We also told you we would announce, as soon as possible, the first phase of alignment resulting from the integration of Chronimed and MIM Corporation.

Earlier today I met with Chronimed employees who serve our customers in the Call Center and Mail Fulfillment operations, based in our Minnetonka office. I want to share the reason for that meeting with employees of both companies.

Effective mid-March 2005, we will move the Minnetonka Call Center and Fulfillment operations to our facility in Columbus, Ohio.

This has been a very difficult decision, but an essential one, as it will help us realize levels of operational efficiency that could not be achieved with duplicate teams in two locations. That efficiency is critical to our ability to provide better customer service, maintain the lowest possible cost structure and grow our national and local business as BioScrip.

This migration means that approximately 70 positions will be eliminated in Minneapolis. The first phase of that process is scheduled for mid-February and we expect to have it completed about 30 days later. Impacted employees will receive support throughout the transition and will have the opportunity to post for positions in Columbus, other departments in Minneapolis or throughout the MIM network.

As previously stated, no jobs related to the merger will be lost prior to January 1, 2005 either at Chronimed or at MIM.
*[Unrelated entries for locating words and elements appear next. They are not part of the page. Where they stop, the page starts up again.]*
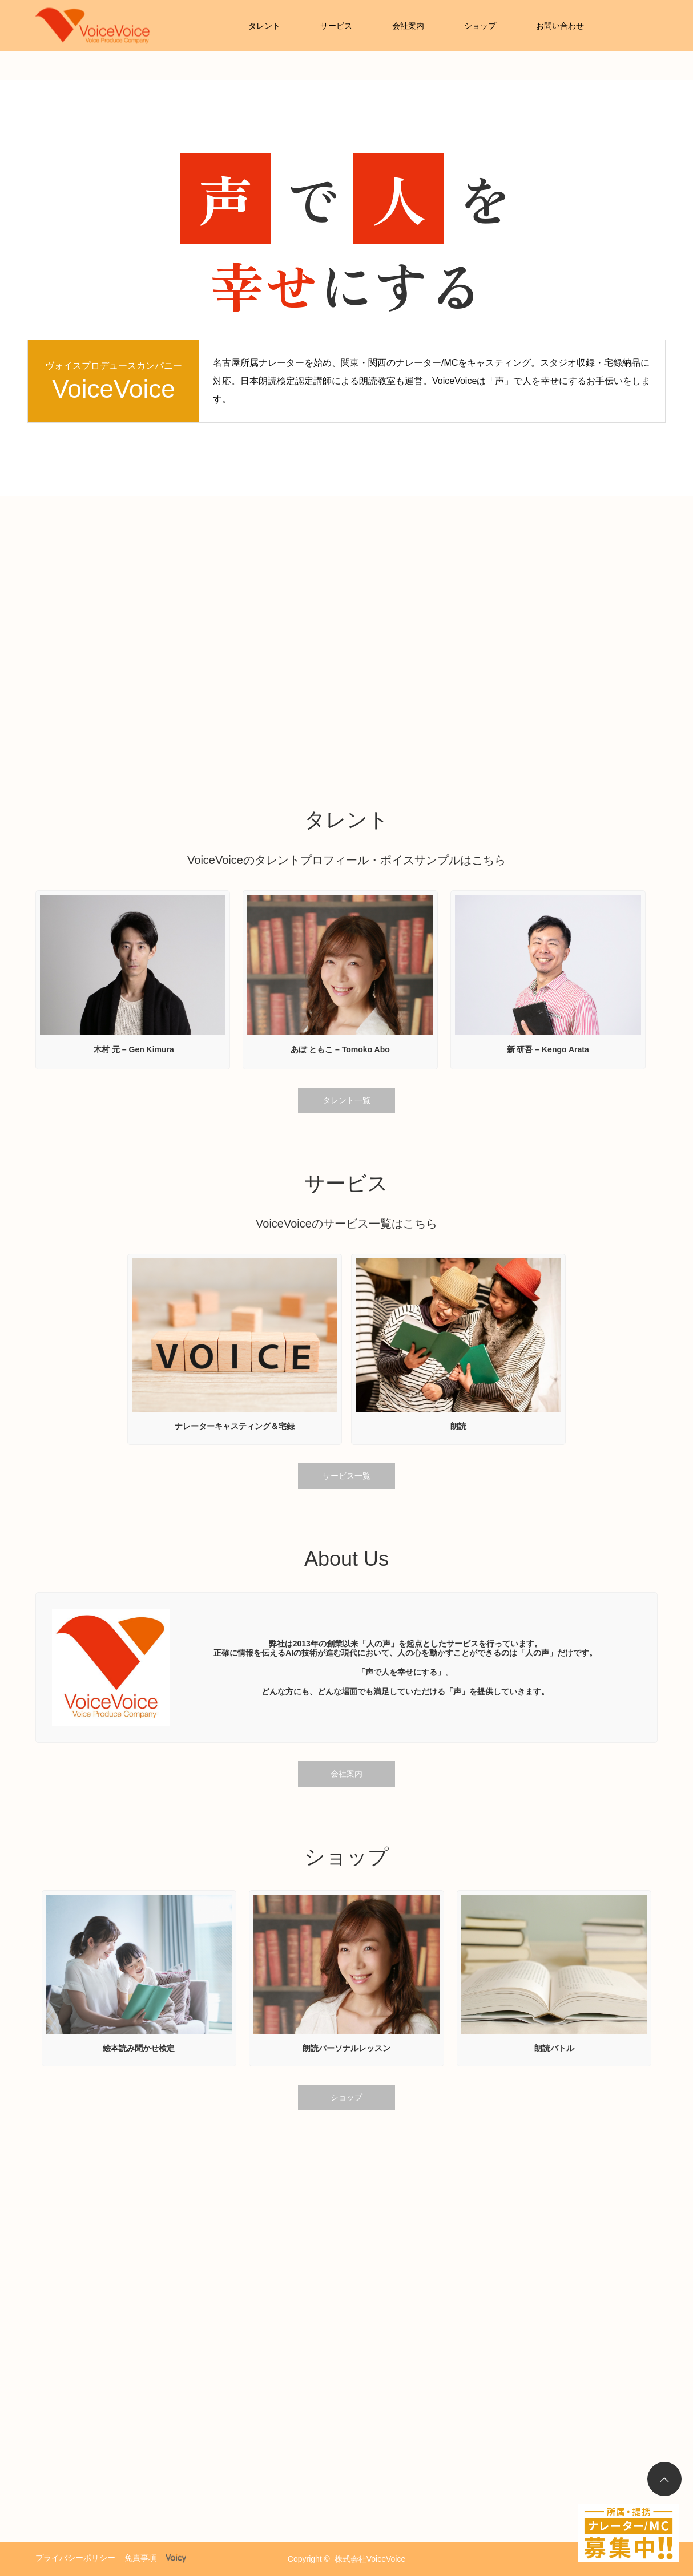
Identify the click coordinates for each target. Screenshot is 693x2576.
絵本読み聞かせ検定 (139, 2048)
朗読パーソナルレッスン (346, 2048)
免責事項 (140, 2557)
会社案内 (408, 25)
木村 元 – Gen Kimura (132, 1049)
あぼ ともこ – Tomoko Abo (340, 1049)
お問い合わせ (560, 25)
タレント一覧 (346, 1100)
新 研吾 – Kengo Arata (548, 1049)
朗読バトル (554, 2048)
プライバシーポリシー (75, 2557)
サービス (336, 25)
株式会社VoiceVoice (370, 2558)
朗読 (458, 1426)
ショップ (480, 25)
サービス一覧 (346, 1475)
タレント (264, 25)
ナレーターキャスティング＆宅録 (235, 1426)
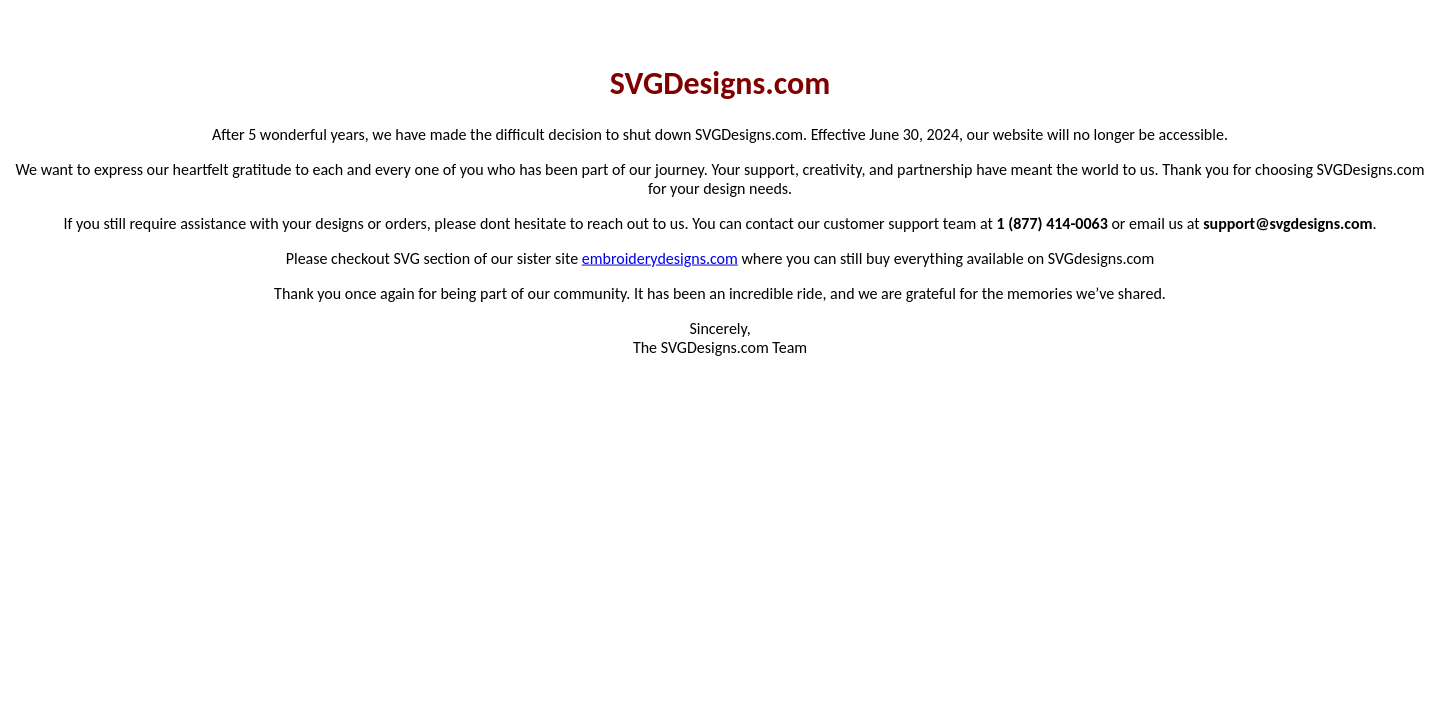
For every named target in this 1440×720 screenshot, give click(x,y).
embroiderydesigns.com (660, 257)
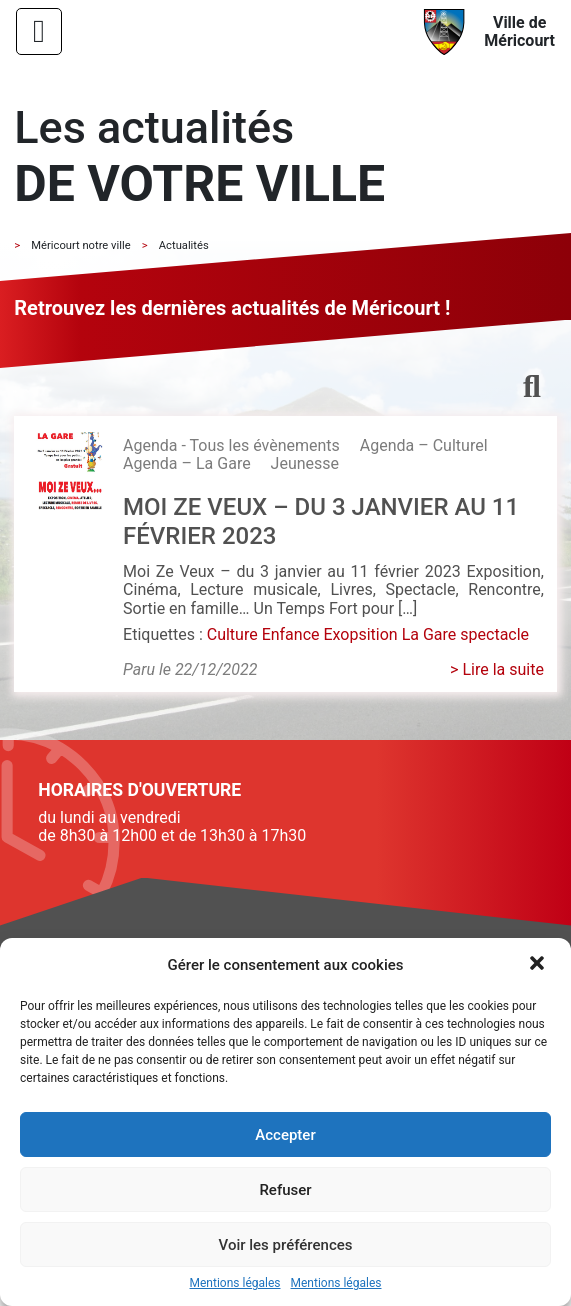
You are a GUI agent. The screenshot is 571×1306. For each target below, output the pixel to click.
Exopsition (360, 634)
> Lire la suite (497, 669)
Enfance (291, 634)
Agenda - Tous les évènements (231, 445)
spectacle (494, 634)
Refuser (285, 1190)
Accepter (285, 1135)
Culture (232, 634)
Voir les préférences (286, 1245)
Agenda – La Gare (187, 463)
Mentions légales (235, 1283)
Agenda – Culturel (424, 445)
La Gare (429, 634)
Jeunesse (305, 463)
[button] (539, 965)
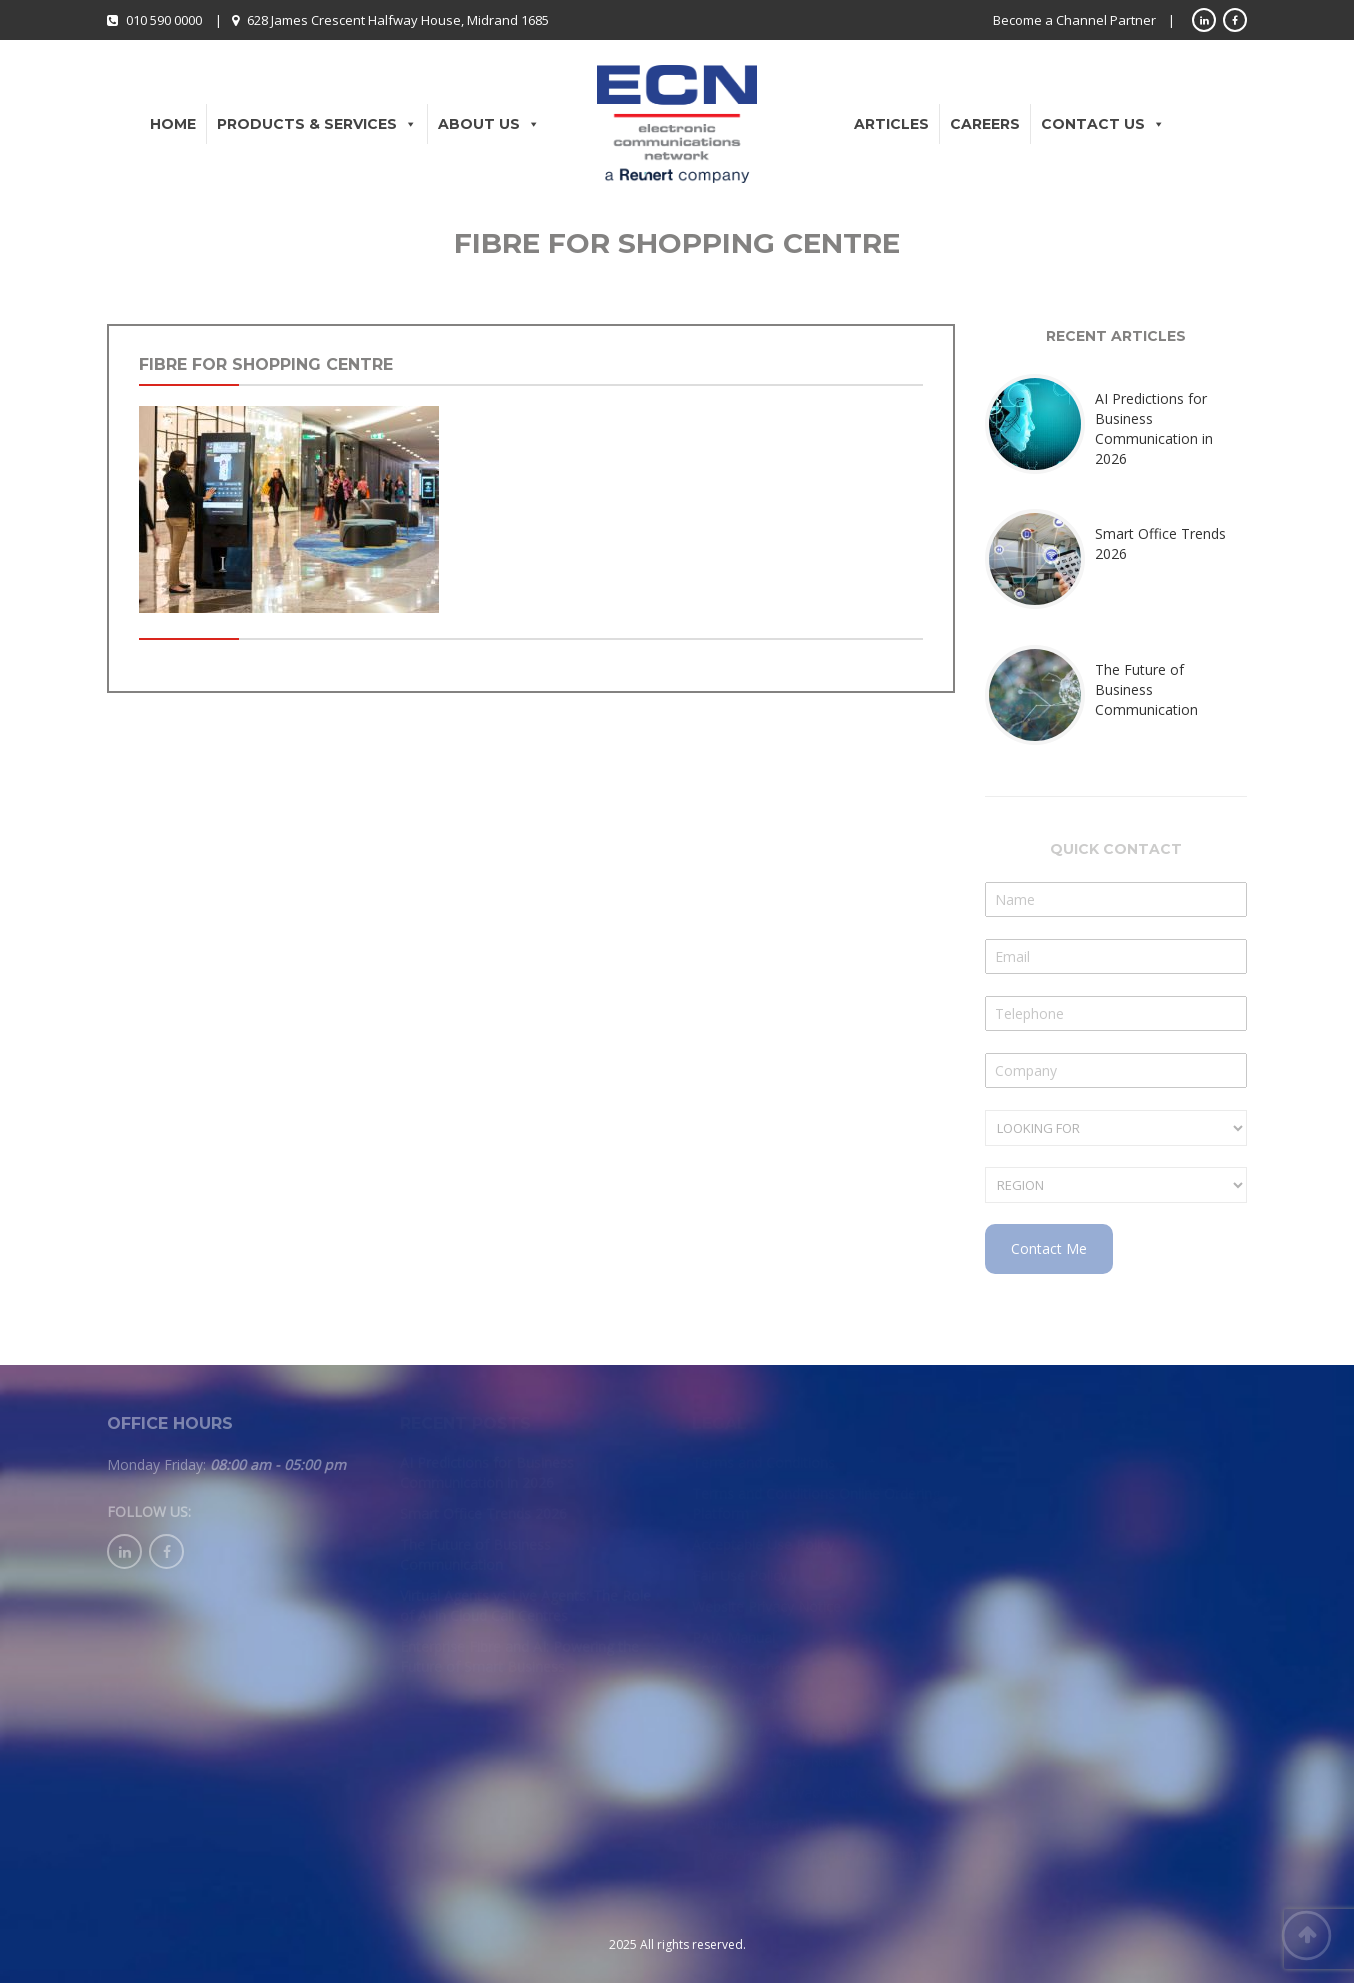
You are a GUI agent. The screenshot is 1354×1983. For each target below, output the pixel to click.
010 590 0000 (164, 20)
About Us (489, 124)
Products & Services (317, 124)
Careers (985, 124)
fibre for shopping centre (266, 364)
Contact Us (1103, 124)
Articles (891, 124)
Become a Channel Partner (1074, 20)
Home (173, 124)
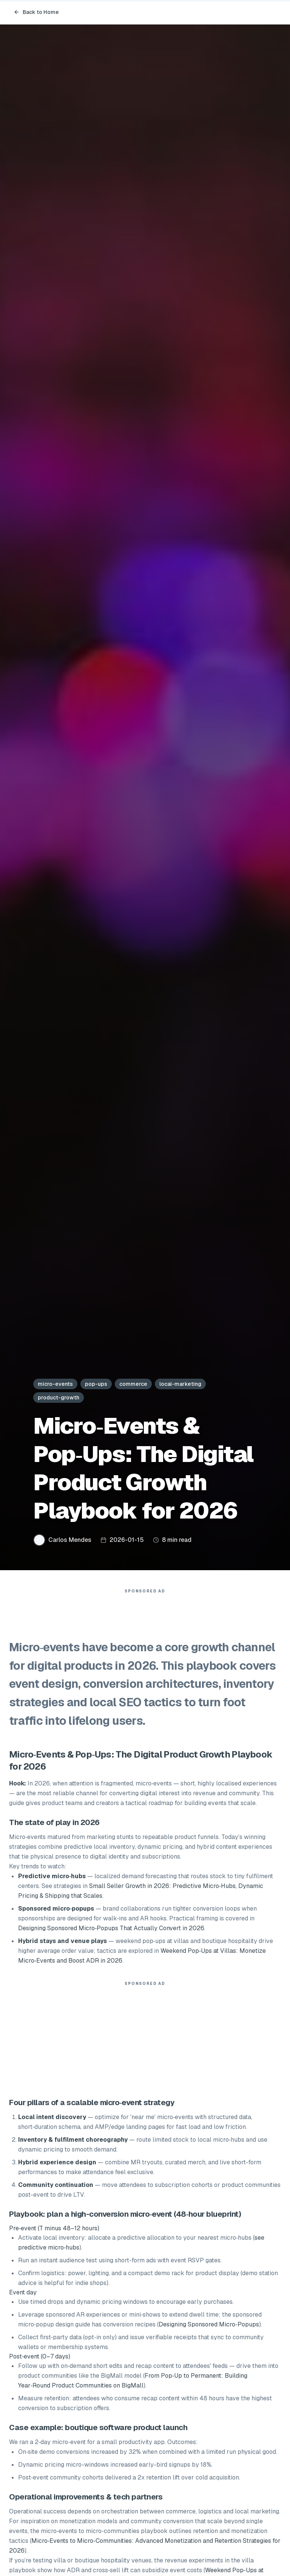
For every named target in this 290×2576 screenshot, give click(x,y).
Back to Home (36, 12)
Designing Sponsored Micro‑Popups (209, 2328)
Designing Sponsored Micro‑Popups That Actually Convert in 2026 (111, 1932)
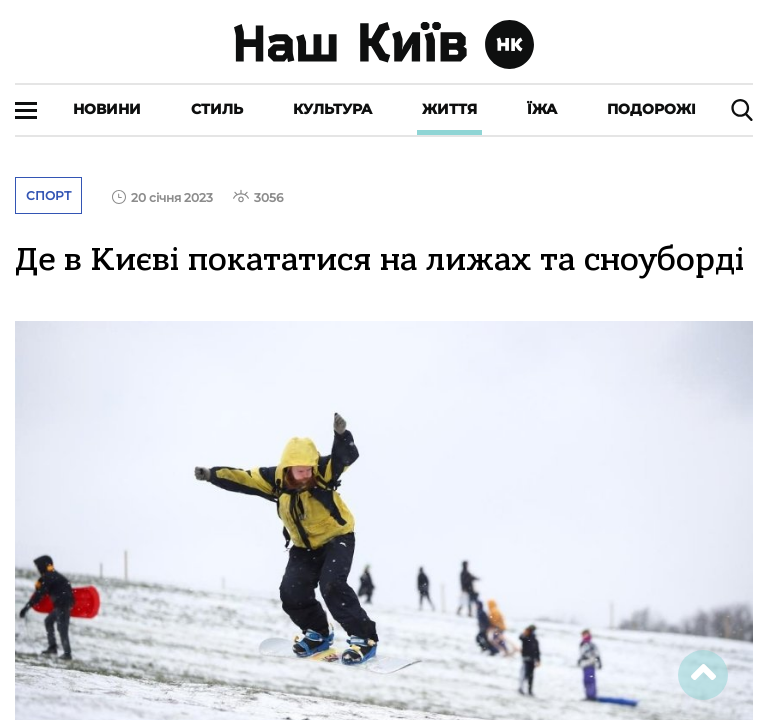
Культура (332, 109)
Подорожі (651, 109)
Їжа (542, 109)
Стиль (217, 109)
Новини (107, 109)
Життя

We appreciate that any time business decisions are made on the scale represented by this merger, people will be personally affected. We are committed to handling any and all transitions with care and professionalism toward all our employees. Earlier, I met with the people that will be impacted by this move and was able to detail the arrangements the company is making to support them over the next several months, as well as to personally answer their questions.

We have committed to keeping an open, honest dialogue with you to minimize the impact the best we can under the circumstances. In return we expect that you will assist in making this a smooth and professional transition period with everyone focused on our customer and everyone available to support each other's efforts to deliver outstanding service to those who depend on us.